You can take a gander at how astronomers purport to deal with the occurrence of a SETI discovery.

http://www.setileague.org/general/protocol.htm

Here are excerpts:

“After concluding that the discovery appears to be credible evidence of extraterrestrial intelligence, and after informing other parties to this declaration, the discoverer should inform observers throughout the world through the Central Bureau for Astronomical Telegrams of the International Astronomical Union, and should inform the Secretary General of the United Nations in accordance with Article XI of the Treaty on Principles Governing the Activities of States in the Exploration and Use of Outer Space, Including the Moon and Other Bodies.”

“All data necessary for confirmation of detection should be made available to the international scientific community through publications, meetings, conferences, and other appropriate means.”

“If the evidence of detection is in the form of electromagnetic signals, the parties to this declaration should seek international agreement to protect the appropriate frequencies by exercising procedures available through the International Telecommunication Union. Immediate notice should be sent to the Secretary General of the ITU in Geneva, who may include a request to minimize transmissions on the relevant frequencies in the Weekly Circular.”

“No response to a signal or other evidence of extraterrestrial intelligence should be sent until appropriate international consultations have taken place. The procedures for such consultations will be the subject of a separate agreement, declaration or arrangement.”

“The SETI Committee of the International Academy of Astronautics, in coordination with Commission 51 of the International Astronomical Union, will conduct a continuing review of procedures for the detection of extraterrestrial intelligence and the subsequent handling of the data. Should credible evidence of extraterrestrial intelligence be discovered, an international committee of scientists and other experts should be established to serve as a focal point for continuing analysis of all observational evidence collected in the aftermath of the discovery, and also to provide advice on the release of information to the public”

W/ respect to the science of astronomy, the individuals who can verify a SETI signal are probably cryptographers not astronomers.

epidemic December 9, 2011 6:04 PM

Rotterdam would be the last place I would choose to develop a frightening bio weapon. Below sea level and estimated to be the first casualty of climate change wonder how well secured this stuff is.

Also since he just passed it through 10 generations of ferrets technically any country can do the same after capturing a bird with h1n1.

A guy December 15, 2011 12:48 PM

@grumpy:

Late to the party, I know, but you’re making the assumption that viral mutations happen independently and spontaneously. Unfortunately, that’s not always the case.

Viral mutations have been shown in the past to occur as gene swaps from two different but similar virii. For example, if a cell in a duck were to host H5N1 and, say, a more human friendly version such as H1N1, it is distinctly possible that some traits would swap between virii and a new, combined, voltron strain would be produced.

So – it’s much less than “one in a million.” I would go so far as to agree with other posters who have said it’s “when, not if.”

arnim January 21, 2012 1:46 AM

And we know how badly this sort of security works: …

The problem is that it doesn’t make sense to adopt the lessons learned on full disclosure or security by obscurity from IT to biology, because in the former we have two main defence mechanisms: developing and installing patches and getting new virus signatures for our scanner.

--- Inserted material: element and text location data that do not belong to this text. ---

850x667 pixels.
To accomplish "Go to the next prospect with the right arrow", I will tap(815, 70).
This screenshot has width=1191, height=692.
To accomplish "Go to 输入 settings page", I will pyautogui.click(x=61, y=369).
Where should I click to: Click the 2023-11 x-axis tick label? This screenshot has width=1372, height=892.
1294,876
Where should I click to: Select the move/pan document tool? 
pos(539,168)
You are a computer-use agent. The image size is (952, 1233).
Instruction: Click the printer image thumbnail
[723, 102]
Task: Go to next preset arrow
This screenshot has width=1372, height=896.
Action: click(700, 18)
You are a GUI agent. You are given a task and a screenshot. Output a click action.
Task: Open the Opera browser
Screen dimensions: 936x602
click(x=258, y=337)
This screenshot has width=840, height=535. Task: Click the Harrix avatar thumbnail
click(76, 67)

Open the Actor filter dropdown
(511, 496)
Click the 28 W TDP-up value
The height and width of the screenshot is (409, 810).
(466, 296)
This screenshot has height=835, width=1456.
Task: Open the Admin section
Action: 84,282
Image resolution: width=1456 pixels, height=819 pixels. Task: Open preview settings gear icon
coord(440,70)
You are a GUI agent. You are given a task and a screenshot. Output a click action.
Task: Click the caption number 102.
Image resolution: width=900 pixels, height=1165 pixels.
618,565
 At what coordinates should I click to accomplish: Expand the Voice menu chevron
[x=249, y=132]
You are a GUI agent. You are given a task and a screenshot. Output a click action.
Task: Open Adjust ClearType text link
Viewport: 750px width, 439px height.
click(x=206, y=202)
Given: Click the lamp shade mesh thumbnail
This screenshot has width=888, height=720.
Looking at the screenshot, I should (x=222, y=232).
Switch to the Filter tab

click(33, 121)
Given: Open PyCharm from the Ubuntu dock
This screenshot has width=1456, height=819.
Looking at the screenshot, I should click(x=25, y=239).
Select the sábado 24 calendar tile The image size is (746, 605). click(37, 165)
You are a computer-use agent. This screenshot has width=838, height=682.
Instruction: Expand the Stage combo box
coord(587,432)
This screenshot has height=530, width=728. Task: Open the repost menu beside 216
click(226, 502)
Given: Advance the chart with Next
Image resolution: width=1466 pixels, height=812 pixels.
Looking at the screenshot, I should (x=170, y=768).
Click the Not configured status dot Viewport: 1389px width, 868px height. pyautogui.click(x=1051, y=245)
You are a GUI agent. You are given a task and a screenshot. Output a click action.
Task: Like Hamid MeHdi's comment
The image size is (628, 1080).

In biology we could develop a vaccine which is a pretty good equivalent to a av-software-signature because it shows our immune system which cells should be attacked. And in both departments it’s benefit is just limited to know patterns. Patching software against know bugs is much more effective because it helps against any exploit ever developed against this weakness. Sadly there’s no equivalent in biology for this process except maybe mutating but that’s kind of slow taking hundreds of years and painful for those failing in the evolutionary race.